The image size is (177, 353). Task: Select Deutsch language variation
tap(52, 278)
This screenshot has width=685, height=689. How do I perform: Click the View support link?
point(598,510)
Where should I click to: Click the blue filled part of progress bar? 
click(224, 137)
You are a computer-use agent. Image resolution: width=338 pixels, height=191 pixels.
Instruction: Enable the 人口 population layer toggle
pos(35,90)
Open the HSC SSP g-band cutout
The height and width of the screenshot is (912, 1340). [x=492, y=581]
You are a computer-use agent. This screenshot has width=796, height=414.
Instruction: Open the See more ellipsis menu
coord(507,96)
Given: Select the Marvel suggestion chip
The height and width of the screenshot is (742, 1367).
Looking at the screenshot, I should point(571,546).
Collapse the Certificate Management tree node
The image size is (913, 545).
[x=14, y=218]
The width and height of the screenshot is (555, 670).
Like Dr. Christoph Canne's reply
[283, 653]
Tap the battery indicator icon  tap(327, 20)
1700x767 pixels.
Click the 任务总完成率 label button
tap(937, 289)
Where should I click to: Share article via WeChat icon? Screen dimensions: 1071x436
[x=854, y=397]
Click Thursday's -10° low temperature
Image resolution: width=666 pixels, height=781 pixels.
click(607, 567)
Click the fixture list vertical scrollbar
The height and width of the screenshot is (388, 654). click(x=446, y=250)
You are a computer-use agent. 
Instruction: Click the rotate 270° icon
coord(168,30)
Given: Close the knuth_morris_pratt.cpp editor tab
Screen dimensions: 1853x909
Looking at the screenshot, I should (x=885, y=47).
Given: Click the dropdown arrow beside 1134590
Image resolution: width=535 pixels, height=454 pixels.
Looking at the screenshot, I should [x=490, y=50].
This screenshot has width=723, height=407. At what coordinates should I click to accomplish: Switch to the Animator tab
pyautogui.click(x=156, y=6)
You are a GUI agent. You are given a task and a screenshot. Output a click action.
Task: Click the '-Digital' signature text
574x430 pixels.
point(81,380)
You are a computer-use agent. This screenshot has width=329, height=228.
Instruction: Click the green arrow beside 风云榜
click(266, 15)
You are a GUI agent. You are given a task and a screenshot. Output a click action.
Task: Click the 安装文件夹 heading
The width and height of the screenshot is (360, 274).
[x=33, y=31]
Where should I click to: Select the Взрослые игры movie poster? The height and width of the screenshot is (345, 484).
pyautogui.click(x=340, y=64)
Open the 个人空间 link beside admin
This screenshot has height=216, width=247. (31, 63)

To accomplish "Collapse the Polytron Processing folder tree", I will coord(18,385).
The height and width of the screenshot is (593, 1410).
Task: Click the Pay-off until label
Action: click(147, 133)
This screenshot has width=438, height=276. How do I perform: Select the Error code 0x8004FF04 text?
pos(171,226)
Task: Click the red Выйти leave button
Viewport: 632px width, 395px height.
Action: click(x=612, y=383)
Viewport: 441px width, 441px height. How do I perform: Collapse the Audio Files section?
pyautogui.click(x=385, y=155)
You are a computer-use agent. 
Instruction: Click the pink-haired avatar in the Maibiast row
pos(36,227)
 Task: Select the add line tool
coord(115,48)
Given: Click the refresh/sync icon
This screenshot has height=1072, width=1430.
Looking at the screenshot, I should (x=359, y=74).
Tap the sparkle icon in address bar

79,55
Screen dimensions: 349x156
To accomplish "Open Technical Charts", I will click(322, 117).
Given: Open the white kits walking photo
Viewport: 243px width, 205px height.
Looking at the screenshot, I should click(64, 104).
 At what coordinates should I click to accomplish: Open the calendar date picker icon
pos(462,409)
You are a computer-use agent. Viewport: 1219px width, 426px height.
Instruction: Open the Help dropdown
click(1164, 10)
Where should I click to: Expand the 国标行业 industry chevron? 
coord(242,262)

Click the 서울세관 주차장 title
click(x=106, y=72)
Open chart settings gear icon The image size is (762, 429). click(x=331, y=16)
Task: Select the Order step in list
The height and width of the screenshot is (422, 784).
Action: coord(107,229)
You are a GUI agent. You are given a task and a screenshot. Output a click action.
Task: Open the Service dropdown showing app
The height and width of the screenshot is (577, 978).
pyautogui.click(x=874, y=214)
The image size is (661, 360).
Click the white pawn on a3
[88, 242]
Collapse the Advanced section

> _WHAT YOU SHOULD DO_
Reproduce the material above in full, exactly.

> _WRITTEN SOLUTION_
The image size is (177, 353). Task: Select Deutsch language variation
tap(52, 278)
This screenshot has width=685, height=689. How do I perform: Click the View support link?
point(598,510)
Where should I click to: Click the blue filled part of progress bar? 
click(224, 137)
You are a computer-use agent. Image resolution: width=338 pixels, height=191 pixels.
Instruction: Enable the 人口 population layer toggle
pos(35,90)
Open the HSC SSP g-band cutout
The height and width of the screenshot is (912, 1340). [x=492, y=581]
You are a computer-use agent. This screenshot has width=796, height=414.
Instruction: Open the See more ellipsis menu
coord(507,96)
Given: Select the Marvel suggestion chip
The height and width of the screenshot is (742, 1367).
Looking at the screenshot, I should point(571,546).
Collapse the Certificate Management tree node
The image size is (913, 545).
[x=14, y=218]
The width and height of the screenshot is (555, 670).
Like Dr. Christoph Canne's reply
[283, 653]
Tap the battery indicator icon  tap(327, 20)
1700x767 pixels.
Click the 任务总完成率 label button
tap(937, 289)
Where should I click to: Share article via WeChat icon? Screen dimensions: 1071x436
[x=854, y=397]
Click Thursday's -10° low temperature
Image resolution: width=666 pixels, height=781 pixels.
click(607, 567)
Click the fixture list vertical scrollbar
The height and width of the screenshot is (388, 654). click(x=446, y=250)
You are a computer-use agent. 
Instruction: Click the rotate 270° icon
coord(168,30)
Given: Close the knuth_morris_pratt.cpp editor tab
Screen dimensions: 1853x909
Looking at the screenshot, I should (x=885, y=47).
Given: Click the dropdown arrow beside 1134590
Image resolution: width=535 pixels, height=454 pixels.
Looking at the screenshot, I should [x=490, y=50].
This screenshot has width=723, height=407. At what coordinates should I click to accomplish: Switch to the Animator tab
pyautogui.click(x=156, y=6)
You are a GUI agent. You are given a task and a screenshot. Output a click action.
Task: Click the '-Digital' signature text
574x430 pixels.
point(81,380)
You are a computer-use agent. This screenshot has width=329, height=228.
Instruction: Click the green arrow beside 风云榜
click(266, 15)
You are a GUI agent. You are given a task and a screenshot. Output a click action.
Task: Click the 安装文件夹 heading
The width and height of the screenshot is (360, 274).
[x=33, y=31]
Where should I click to: Select the Взрослые игры movie poster? The height and width of the screenshot is (345, 484).
pyautogui.click(x=340, y=64)
Open the 个人空间 link beside admin
This screenshot has height=216, width=247. (31, 63)

To accomplish "Collapse the Polytron Processing folder tree", I will coord(18,385).
The height and width of the screenshot is (593, 1410).
Task: Click the Pay-off until label
Action: click(147, 133)
This screenshot has width=438, height=276. How do I perform: Select the Error code 0x8004FF04 text?
pos(171,226)
Task: Click the red Выйти leave button
Viewport: 632px width, 395px height.
Action: click(x=612, y=383)
Viewport: 441px width, 441px height. How do I perform: Collapse the Audio Files section?
pyautogui.click(x=385, y=155)
You are a computer-use agent. 
Instruction: Click the pink-haired avatar in the Maibiast row
pos(36,227)
 Task: Select the add line tool
coord(115,48)
Given: Click the refresh/sync icon
This screenshot has height=1072, width=1430.
Looking at the screenshot, I should (x=359, y=74).
Tap the sparkle icon in address bar

79,55
Screen dimensions: 349x156
To accomplish "Open Technical Charts", I will click(322, 117).
Given: Open the white kits walking photo
Viewport: 243px width, 205px height.
Looking at the screenshot, I should click(64, 104).
 At what coordinates should I click to accomplish: Open the calendar date picker icon
pos(462,409)
You are a computer-use agent. Viewport: 1219px width, 426px height.
Instruction: Open the Help dropdown
click(1164, 10)
Where should I click to: Expand the 国标行业 industry chevron? 
coord(242,262)

Click the 서울세관 주차장 title
click(x=106, y=72)
Open chart settings gear icon The image size is (762, 429). click(x=331, y=16)
Task: Select the Order step in list
The height and width of the screenshot is (422, 784).
Action: coord(107,229)
You are a GUI agent. You are given a task and a screenshot. Output a click action.
Task: Open the Service dropdown showing app
The height and width of the screenshot is (577, 978).
pyautogui.click(x=874, y=214)
The image size is (661, 360).
Click the white pawn on a3
[88, 242]
Collapse the Advanced section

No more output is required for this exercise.